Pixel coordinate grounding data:
.....

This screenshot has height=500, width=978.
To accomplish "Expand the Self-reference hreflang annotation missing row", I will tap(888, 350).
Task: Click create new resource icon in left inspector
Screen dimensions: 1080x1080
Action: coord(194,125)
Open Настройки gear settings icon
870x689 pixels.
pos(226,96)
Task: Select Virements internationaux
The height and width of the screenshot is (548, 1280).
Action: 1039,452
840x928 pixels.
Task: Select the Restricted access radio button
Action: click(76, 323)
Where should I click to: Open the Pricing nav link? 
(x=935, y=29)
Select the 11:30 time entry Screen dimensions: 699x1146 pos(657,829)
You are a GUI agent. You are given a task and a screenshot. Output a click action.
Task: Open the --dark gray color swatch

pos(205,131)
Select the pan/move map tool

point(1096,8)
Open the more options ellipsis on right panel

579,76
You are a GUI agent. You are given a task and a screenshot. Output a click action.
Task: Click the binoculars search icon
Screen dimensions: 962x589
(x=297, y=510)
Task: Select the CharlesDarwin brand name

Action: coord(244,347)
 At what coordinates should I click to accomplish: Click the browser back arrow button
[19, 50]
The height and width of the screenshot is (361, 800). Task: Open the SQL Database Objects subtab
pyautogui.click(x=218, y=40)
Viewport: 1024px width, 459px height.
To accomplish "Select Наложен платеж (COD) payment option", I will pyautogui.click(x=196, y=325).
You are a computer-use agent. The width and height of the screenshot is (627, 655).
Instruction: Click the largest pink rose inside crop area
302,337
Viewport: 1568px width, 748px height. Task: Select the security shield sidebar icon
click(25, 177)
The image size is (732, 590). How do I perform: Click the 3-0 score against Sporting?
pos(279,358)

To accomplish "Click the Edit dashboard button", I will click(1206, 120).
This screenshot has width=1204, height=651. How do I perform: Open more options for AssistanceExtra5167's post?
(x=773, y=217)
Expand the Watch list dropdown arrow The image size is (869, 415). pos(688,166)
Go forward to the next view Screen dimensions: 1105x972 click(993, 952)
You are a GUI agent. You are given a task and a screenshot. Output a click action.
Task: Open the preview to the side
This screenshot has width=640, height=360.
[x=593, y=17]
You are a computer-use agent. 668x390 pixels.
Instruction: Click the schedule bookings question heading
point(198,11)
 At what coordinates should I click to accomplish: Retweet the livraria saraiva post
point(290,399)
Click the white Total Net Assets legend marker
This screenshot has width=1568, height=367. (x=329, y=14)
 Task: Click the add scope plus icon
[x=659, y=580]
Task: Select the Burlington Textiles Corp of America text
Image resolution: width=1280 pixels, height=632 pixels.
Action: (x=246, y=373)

.....

§ **What is expected**:
Of the lines above, retype only those from the line containing "Screen dimensions: 962x589" through the line containing "Viewport: 1024px width, 459px height.", including both, exactly.

§ **Written answer**:
Screen dimensions: 962x589
(x=297, y=510)
Task: Select the CharlesDarwin brand name

Action: coord(244,347)
 At what coordinates should I click to accomplish: Click the browser back arrow button
[19, 50]
The height and width of the screenshot is (361, 800). Task: Open the SQL Database Objects subtab
pyautogui.click(x=218, y=40)
Viewport: 1024px width, 459px height.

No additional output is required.